This is my first post here and I'm glad to have discovered this forum for its wealth of electronics information and help! I hope I can get some feedback for an electronics novelty project I'm working on that I intend to market soon.

I am designing an elaborate LED chaser circuit but have a few questions about it.
Please refer to attached schematic "LED Group Chaser.jpg" I drew up.

The circuit is a sequential light chaser for three groups of LEDs using the 555 timer and 4017 decade counter. Only three outputs are used from the 4017 counter for each group of LEDs. Individual LEDs require 3.4 volts and 24mA each. Therefore, each group of LEDs (consisting of 18 LEDs) requires 10.2 volts at 144mA. (Each branch of three LEDs requires 10.2 volts, 24mA multiplied by six branches for each LED group = 10.2 volts at 144mA.)

I am using a wall adapter as the source of 12 volts DC, 500mA.

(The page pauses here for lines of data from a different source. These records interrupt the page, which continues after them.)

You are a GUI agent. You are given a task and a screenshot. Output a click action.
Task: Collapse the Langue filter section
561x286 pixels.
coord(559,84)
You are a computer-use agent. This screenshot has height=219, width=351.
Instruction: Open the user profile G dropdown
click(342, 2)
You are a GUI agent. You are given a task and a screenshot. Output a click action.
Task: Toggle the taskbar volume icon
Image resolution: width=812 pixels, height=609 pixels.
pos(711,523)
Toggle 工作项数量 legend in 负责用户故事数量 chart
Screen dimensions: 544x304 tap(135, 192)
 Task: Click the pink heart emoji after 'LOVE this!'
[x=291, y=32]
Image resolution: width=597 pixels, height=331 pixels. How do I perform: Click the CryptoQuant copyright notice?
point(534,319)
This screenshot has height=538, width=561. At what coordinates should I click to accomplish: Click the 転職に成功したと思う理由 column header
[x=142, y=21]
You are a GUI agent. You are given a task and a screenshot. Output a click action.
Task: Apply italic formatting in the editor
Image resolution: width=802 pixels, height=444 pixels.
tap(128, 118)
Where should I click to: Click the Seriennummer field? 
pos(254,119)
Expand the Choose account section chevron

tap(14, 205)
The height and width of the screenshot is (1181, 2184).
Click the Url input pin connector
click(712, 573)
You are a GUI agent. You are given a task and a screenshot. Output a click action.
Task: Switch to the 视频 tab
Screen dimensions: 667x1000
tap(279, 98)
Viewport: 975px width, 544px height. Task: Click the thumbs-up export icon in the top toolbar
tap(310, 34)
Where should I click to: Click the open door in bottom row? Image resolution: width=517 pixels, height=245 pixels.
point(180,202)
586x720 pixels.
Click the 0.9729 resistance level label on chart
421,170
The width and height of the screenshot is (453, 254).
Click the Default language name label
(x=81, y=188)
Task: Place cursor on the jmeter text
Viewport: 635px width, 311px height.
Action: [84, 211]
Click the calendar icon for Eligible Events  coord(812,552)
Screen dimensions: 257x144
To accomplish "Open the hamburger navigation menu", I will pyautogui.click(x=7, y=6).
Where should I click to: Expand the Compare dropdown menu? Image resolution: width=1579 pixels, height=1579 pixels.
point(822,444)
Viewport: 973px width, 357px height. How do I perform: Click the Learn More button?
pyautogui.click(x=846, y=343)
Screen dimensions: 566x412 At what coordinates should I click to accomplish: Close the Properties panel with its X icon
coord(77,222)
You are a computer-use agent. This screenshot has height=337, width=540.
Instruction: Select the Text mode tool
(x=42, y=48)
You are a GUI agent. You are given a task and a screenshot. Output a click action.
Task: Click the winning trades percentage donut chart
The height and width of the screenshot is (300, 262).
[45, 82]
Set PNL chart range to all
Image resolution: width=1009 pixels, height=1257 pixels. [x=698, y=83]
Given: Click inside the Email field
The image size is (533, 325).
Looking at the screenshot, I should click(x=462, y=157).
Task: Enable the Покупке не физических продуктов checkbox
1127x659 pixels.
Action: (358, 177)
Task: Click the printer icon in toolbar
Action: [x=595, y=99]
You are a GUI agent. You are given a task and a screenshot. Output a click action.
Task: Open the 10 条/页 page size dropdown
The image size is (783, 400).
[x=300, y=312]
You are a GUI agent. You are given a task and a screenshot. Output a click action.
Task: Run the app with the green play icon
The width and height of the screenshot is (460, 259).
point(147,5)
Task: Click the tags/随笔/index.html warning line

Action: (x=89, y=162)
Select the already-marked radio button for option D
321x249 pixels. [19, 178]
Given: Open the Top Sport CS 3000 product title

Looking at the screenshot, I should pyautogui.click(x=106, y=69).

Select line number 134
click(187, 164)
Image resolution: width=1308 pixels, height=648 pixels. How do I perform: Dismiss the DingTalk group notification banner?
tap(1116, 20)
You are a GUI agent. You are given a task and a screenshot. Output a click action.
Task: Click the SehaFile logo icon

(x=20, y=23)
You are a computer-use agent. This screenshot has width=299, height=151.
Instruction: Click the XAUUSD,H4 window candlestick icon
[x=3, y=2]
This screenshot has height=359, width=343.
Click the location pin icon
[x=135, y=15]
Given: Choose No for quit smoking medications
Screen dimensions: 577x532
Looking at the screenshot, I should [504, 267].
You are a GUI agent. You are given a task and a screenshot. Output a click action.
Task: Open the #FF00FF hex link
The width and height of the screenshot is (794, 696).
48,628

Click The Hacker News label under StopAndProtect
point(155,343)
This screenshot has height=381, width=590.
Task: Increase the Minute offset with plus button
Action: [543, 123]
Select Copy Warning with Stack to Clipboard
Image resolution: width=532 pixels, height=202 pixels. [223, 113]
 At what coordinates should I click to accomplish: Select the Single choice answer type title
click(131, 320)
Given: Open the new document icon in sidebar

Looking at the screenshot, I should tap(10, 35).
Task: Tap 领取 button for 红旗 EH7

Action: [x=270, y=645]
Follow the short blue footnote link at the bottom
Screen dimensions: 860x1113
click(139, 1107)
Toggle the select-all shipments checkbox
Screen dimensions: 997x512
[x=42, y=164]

What transistors (T1, T2 and T3) will work to handle the current required to drive the LED groups from the 4017 counter outputs?

What values do I need for the resistors (R4, R5 and R6) connected to the transistor bases?

Can I use just one resistor for each group of LEDs (R7, R8 and R9) instead of one for each of the six branches in the LED groups?

I have calculated the resistance for these resistors (R7, R8 and R9) to be 12.5Ω R = (1.8 volts dropped / 0.144 Amps) = 12.5Ω

If I need a resistor for each branch (of three LEDs), I have calculated them to be at 75Ω each. R = (1.8 volts dropped / 0.024 Amps) = 75Ω

I would also like to be able to turn ALL LEDs on (no blinking, counting, etc.) To do this, I have included a DPST switch (shown in blue) to create a connection to all bases of the transistors so that when ANY of the three outputs from the 4017 counter is active, it triggers on all three transistors. I'm not sure if this method works. Diodes (D1, D2 and D3) are connected to the 4017 outputs to prevent current flowing back into it when the switch is closed. When this switch is closed, the current from any of the three outputs from the 4017 gets split three ways to each transistor. Therefore, the current is 1/3 less to each transistor base. The transistors will still need
enough gain to power the LED groups with this decreased current after the switch is closed. Will this method work?

Another method I came up with to turn on ALL LEDs is to use a 3PST switch (shown in purple) to allow current from each of the LED groups to bypass the transistors when this switch is closed. I'm not sure if this method will work either.

Thanks for any help or suggestions!:)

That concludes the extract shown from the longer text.